Approximately 100,000 British truck drivers, about one in four, struck for more pay today. A dismayed and rattled Labor government said the action threatened national food supplies and could make another one million jobless in a week.
Headlined cries of "Chaos" and "Famine Threat" freightened shoppers and some stores soon reported shortages, from frozen food, salt and sugar to toilet paper.
Spokesmen for industry doubled the government's forecast, predicting that 2 million workers would soon be idle for lack of raw materials to process.
But hard facts on how much freight was moving and how much was immobilized were difficult to come by. The trucking industry here as in the United States is fragmented among thousands of concerns.
A spokesman for trucking fleets owned by 15,000 large corporations reported "patchy and spansmodic" interference with deliveries. These fleets, carrying nearly half the freight hauled by truck, are not on strike.
Whatever the actual state of affairs, the walkout by members of the Transport and General Workers' Union, Britain's biggest, is a serious blow to Prime Minister James Callaghan.
To fight inflation, he had hoped to limit pay increases to 5 percent. That prospect disappeared months ago and now the government wants gains to hold near their present level, 9 percent. But the truck drivers have rejected an offer of 13 percent -- they get $106 for a 40-hour week -- and so the pay-price spiral would mount.
On the political front, the strike undermines the Labor Party government's claim that it gets on best with unions. Margaret Thatcher, the Conservative leader who hopes to become Britain's first woman prime minister before the year is out, has sensed that the public mood is hardening.

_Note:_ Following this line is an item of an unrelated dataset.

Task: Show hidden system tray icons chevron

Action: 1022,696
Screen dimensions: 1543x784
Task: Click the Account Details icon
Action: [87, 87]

Almost every day, she hits out at Callaghan for his alleged ineffectiveness and proposes new measures to curb union power.
Whether the truck strike seriously disrupts daily life here largely depends on the union's picketing tactics. Even before the strike was declared, rank and file drivers, clearly pushing their less militant leaders, picketed ports and blocked supplies going in and out of this island.
The union's chief, Moss Evans, has said his men will picket only employers against whom they are striking, the large trucking companies. But it is not clear that Evans can control the drivers.
On paper at least, the strikers haul less than one ton in three of all freight in Britain. Nonstriking drivers work not only for large corporations' fleets but also for a government company and for themselves.
Britain is heavily dependent on trucks. Tains, barges, ships and planes only carry one ton in eight. But if pickets do not interfere, the nonstrikers could keep food, raw material and finished goods rolling.
Today, supermarkets reported a mixed picture. The Safeway chain, for example, said its stores in southern England were well supplied, those in the Midlands were badly hurt by pickets at a central depot and stores in Scotland were partly supplied.
Elsewhere across the country, strikes were looming, in progress and settling:
Oil tanker drivers have ended their threatened stoppage with a 15 percent deal. But those in Ulster refused to sign. The government declared an emergency there and moved in 600 extra troops to deliver gasoline and fuel oil.
British Airways got only 18 of 500 flights into the air today. Pilots struck for 24 hours, angry because the wrong crew had flown a London-Paris run.
There was a break in the five-week-old strike of provincial journalists. Those at the Portsmouth News agreed on a 14.5 percent increase and the rest of the 9,000 strikers are expected to follow their lead.
The country is likely to go without trains on two days next week. The locomotive engineers plan brief strikes to press their claim for more now, three months before their contract expires.
Around Manchester, 1 million citizens were warned to boil all drinking water. About 400 sewer and water workers have struck and untreated sewage is polluting rivers and streams.